The same would be true of Kim Jong un (oh do keep up!), a bit of a waster by all accounts who has never done a serious job in his life. Could his succession nevertheless mark a thaw in relations with the West and South Korea? Is it even possible that in return for the removal of sanctions he could do a Colonel Gaddafi, come in from the cold and give up on North Korea’s nuclear ambitions?



Don’t hold your breath. Kim Jong il, or his double, has spent quite a bit of time in Beijing recently discussing the succession with his Chinese allies. We can only assume the Chinese leadership has blessed the handover. As I say, it seems unlikely North Korea will change its attitude to the outside world anytime soon, but the fact that there could be a discussion of the type I’ve just reported, held openly on Chinese soil, with the couple of Chinese profs who sat in on it willing to admit that at some stage reunification with South Korea was perfectly possible, just goes to demonstrate how rapidly China is changing, and ulitmately it will be China that determines North Korea’s future.

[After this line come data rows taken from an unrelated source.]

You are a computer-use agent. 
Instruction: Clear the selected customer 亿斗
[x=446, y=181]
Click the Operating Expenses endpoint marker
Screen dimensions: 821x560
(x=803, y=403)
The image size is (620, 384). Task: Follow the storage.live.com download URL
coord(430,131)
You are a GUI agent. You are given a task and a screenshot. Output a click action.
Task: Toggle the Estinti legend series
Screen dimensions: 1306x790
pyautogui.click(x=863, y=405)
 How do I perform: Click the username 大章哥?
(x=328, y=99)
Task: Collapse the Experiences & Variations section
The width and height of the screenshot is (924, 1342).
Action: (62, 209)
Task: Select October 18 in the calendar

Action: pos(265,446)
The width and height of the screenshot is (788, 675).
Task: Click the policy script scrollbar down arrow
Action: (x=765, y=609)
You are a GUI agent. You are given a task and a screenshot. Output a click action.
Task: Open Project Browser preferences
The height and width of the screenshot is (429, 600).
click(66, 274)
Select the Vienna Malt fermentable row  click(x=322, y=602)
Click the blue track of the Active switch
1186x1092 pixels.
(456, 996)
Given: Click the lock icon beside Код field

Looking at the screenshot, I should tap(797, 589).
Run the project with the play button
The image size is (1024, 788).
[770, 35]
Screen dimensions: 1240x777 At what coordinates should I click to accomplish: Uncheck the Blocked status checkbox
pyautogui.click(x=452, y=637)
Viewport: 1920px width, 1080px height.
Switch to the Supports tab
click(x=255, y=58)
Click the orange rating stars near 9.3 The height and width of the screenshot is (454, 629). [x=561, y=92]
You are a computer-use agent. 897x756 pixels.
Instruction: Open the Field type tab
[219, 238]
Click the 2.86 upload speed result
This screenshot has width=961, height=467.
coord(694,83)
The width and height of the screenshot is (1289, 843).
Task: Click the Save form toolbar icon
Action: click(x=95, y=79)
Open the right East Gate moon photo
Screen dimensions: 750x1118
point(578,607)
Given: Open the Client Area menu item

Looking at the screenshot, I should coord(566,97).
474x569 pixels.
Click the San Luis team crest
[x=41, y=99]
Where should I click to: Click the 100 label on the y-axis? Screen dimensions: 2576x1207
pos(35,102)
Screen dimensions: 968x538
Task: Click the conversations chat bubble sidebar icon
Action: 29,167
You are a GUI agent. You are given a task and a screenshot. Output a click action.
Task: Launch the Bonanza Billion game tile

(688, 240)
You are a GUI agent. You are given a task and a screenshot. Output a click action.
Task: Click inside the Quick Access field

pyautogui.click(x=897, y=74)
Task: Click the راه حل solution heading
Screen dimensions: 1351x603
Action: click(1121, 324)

The G20 is due to meet in South Korea later this year. There’s been some speculation it might provide the occassion for some fresh military muscle flexing by North Korea, just to demonstrate that old hostilities remain alive and well. This seems almost inconceivable. North Korea is not going to launch any kind of military strike almost anywhere let alone on South Korea while Wen Jiabao, the Chinese premier and basically the only thing that stands between the Kim Jong dynasty and its obliteration, is dining on sea food with his international counterparts in the south.



I guess the Chinese leadership knows for sure whether Kim Jong is a double, but does it really matter?